Asset Managers -
Where Are Investors Placing Recovery Bets? Reviewing Fund Flows in Q2 2020
In the first quarter of 2020, the covid-19 pandemic impacted both equity and fixed income markets, with the S&P 500 Total Return (^SPXTR) down 19.6% and the Bloomberg Barclays US Aggregate (^BBUSATR) 3.2% higher through the end of Q1.
However, it’s been a different narrative since the market bottomed-out in the final weeks of March. In Q2, the rising tide—in the forms of government stimulus and covid-19 vaccine breakthroughs—has lifted all boats. Many were hesitant to bet on a “v-shaped” recovery, but the chart below illustrates that as of 2020’s halfway mark, major equity and bond indices were nearing or at their all-time highs.

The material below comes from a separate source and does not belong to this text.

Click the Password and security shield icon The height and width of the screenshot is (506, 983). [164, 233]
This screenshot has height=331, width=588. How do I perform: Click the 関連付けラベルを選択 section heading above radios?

In response to the v-shaped rally, plenty of market commentators have warned about frothy valuations and historically poor economic data. When using fund flows as a risk barometer, investors are heeding those warnings.
Even despite the broad market recovery, fund investors became relatively more risk-off throughout the second quarter, moving their money away from equities and into fixed income mutual funds and exchange traded funds (ETFs).
Fund flows are the net cash inflow into a fund (purchases) or net outflow from a fund (redemptions). Irrespective of fund performance, when a mutual fund or ETF has positive fund flows in a given period, that fund’s managers then have more cash to buy more holdings. The opposite is also true: as fund holders sell shares, fund managers sell out of positions and use the cash to pay redemptions.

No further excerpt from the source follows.